What you should do: Read the records that follow and state how many lines hold "icon", adding nothing else.

Data:
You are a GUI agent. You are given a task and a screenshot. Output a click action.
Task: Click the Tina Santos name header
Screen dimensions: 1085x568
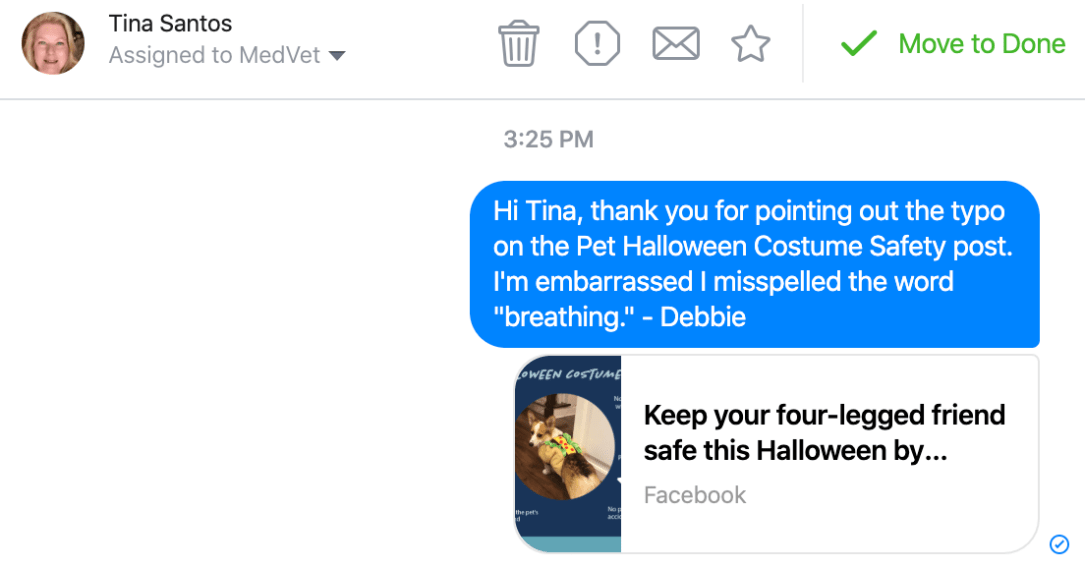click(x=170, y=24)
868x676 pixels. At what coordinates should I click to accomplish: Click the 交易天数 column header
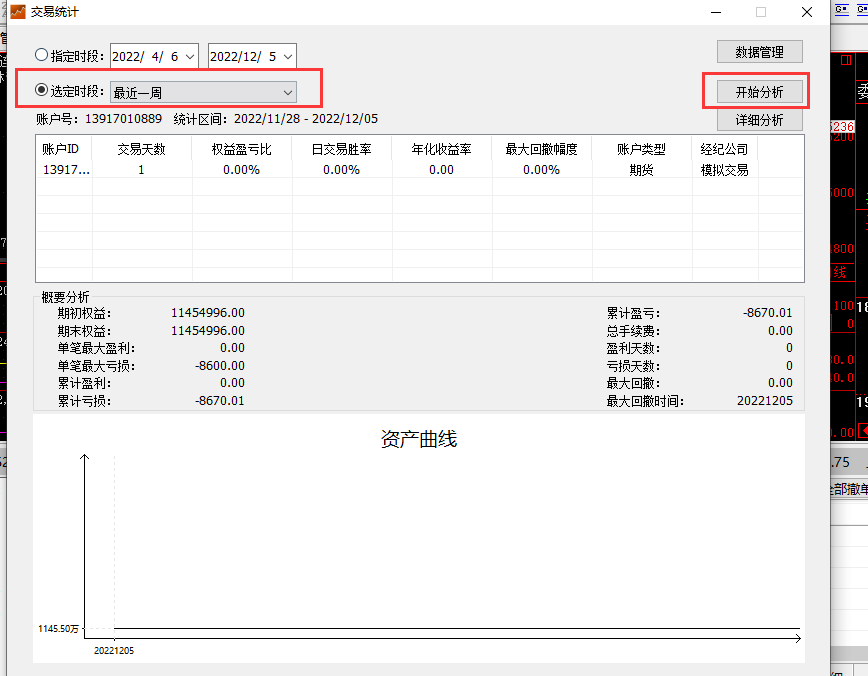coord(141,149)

* * *

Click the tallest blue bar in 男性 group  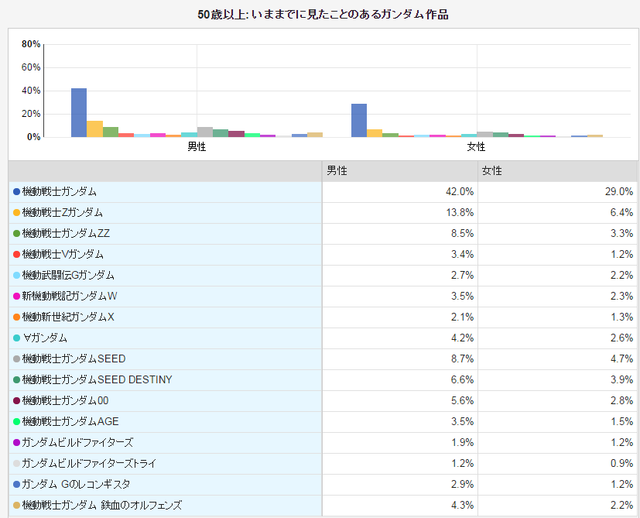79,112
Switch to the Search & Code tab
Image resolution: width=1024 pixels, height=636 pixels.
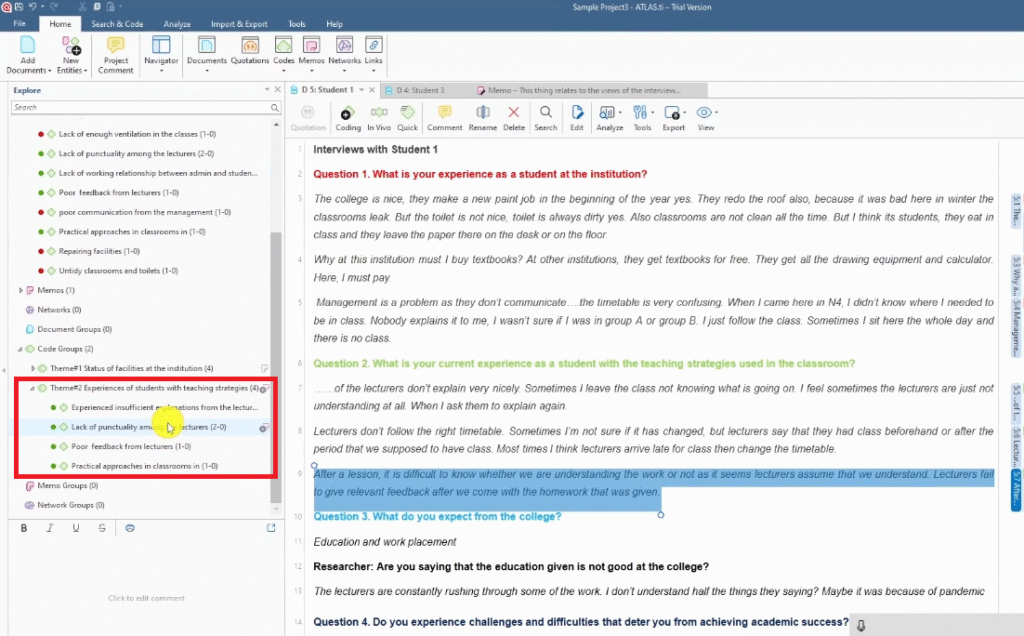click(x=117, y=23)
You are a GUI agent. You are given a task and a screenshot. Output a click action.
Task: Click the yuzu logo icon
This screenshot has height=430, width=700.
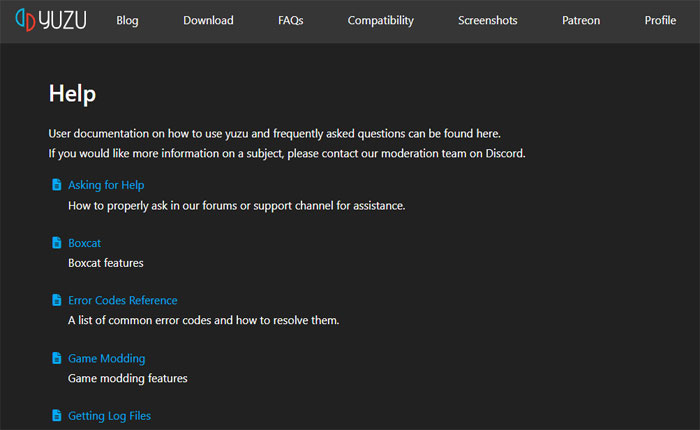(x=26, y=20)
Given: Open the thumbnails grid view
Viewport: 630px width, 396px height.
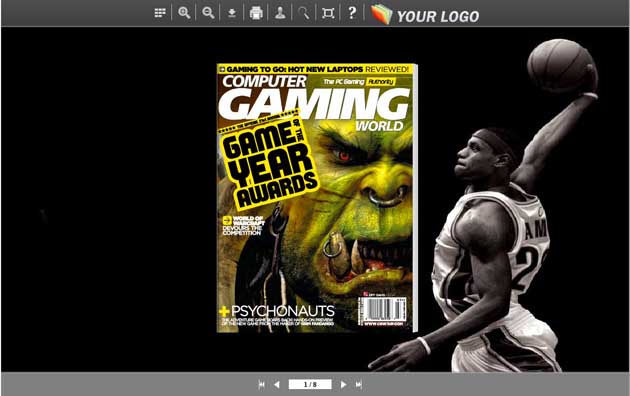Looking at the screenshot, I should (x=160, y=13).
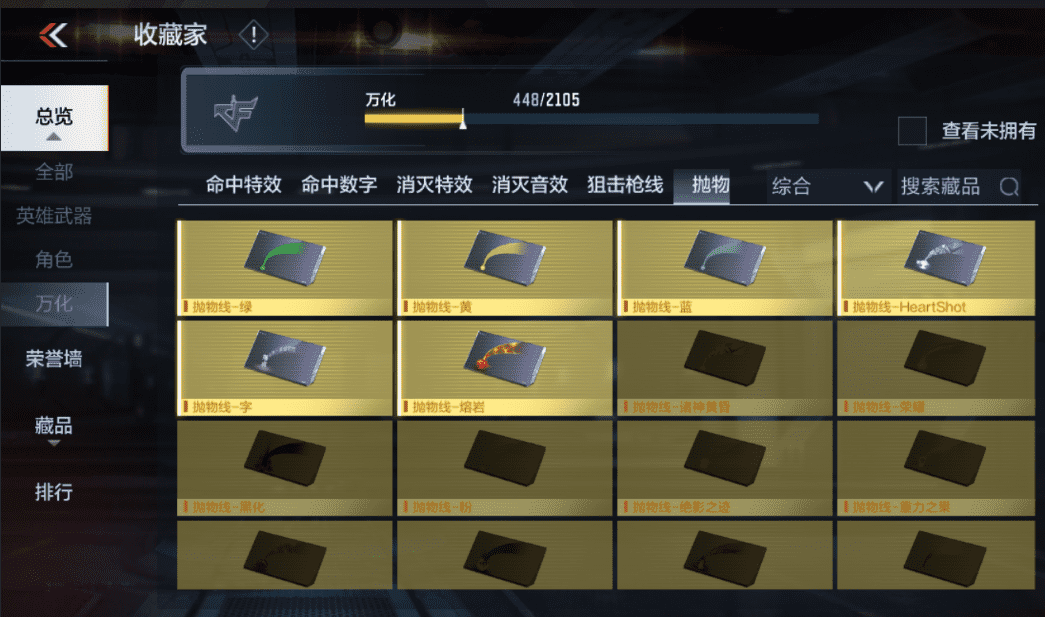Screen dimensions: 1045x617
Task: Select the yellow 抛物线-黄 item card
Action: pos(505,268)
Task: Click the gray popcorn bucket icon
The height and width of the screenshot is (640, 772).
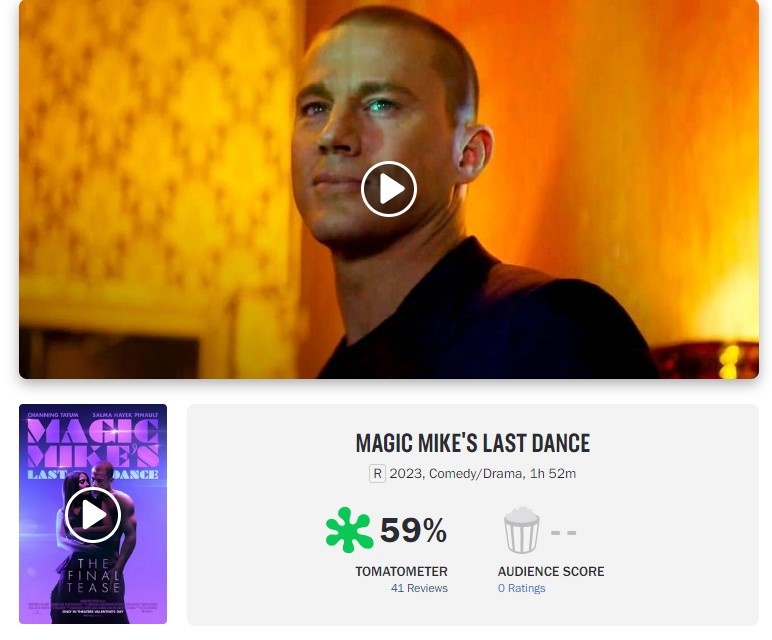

Expected answer: 2